During the definition and implementation of the specimens to be used in destructive testing, it must be taken into account the following points:
·         The material of the specimens must be the same as the real material of the substrates of the bonded joint.
·         The thickness of the specimen must be as close to the actual thickness of the substrates of the real bonded joint.
·         The thickness of the adhesive must be the same as the thickness of the real bonded joint.
·         Surface preparation must be the same, both in media conditions and products used.
·         You must apply the same system of adhesive, activator, primer as in the specimens as in the real bonded joint.
Once the specimen has been made, it is then the destructive testing which verifies the following main parameters:
·         Type of fracture - adhesion, cohesion, substrate, mixed or boundary layer fracture.
·         Mechanical properties of adhesive - fracture strength, elongation to fracture, etc ...
·         Internal defects of the union - air bubbles, pores, delimitations, incomplete curing of the adhesive ...

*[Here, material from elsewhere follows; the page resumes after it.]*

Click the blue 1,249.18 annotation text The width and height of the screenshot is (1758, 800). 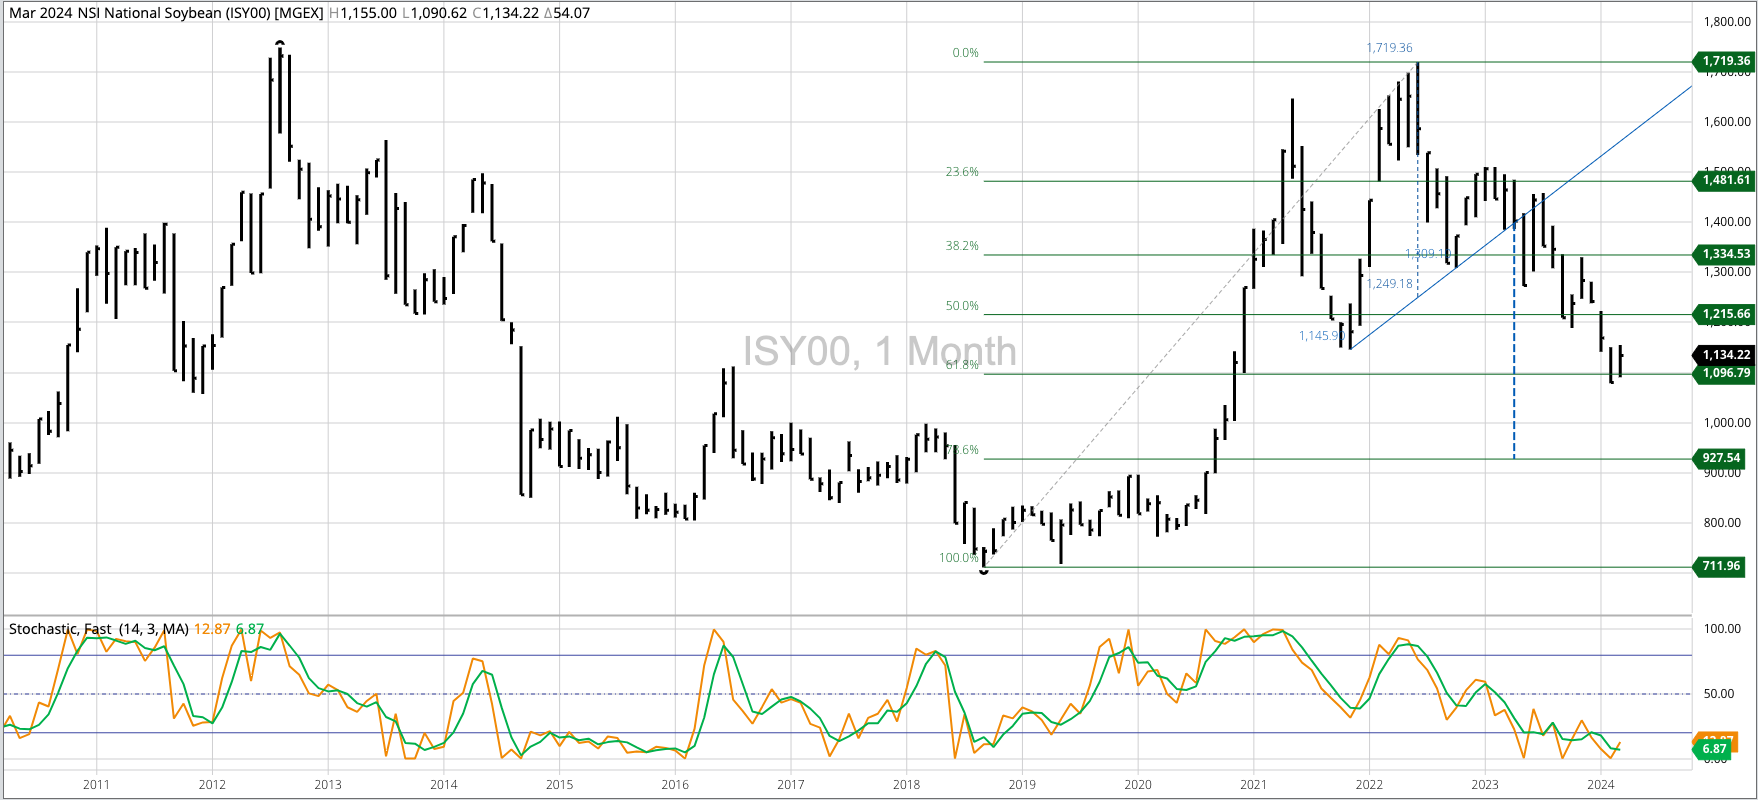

There are numerous standards which regulates and details the conditions, tools and steps to follow for destructive testing of adhesives and adhesive joints, the purpose of these standards is to compare and validate any adhesive or bonding anywhere in the world.
Advantages of destructive testing
·         Allows a roughly identify the mechanical properties of the adhesive joint (fracture strength, elongation, modulus of elasticity ....)
·         The mechanical properties of the adhesive or adhesive bonding can be defined according to the different types of stresses that undergo, efforts such as tension, compression, shear, peel, dynamic forces of impact ...
·         There are many standards on destructive testing
·         The costs of equipment for destructive testing are cheaper compare with the equipment used in nondestructive testing.
·         Ability to compare adhesives with this type of testing
·         Verification of surface preparation, curing conditions, working conditions and adhesives system products (primers, activators, adhesives ...)
·         Predict and identify the approximate nature of the failure or breakdown that may occur during the lifetime of the bonded joint in use, when the specimen is previously submitted to an accelerated ageing.
·         Tests on a relatively cheaper cost.
Disadvantages of destructive testing
·         You cannot identifies internal defectology (bubbles, delaminating, pores, wrong thickness ...) of the real bonded joint, preventing repairs before being put in use or during their lifetime.
·         Need to make specimens simulating the same process (surface preparation, environmental conditions, and adhesives system products) which cannot be reused once have been tested again.
·         Not directly identifies the status of the adhesion area in the bonded joint.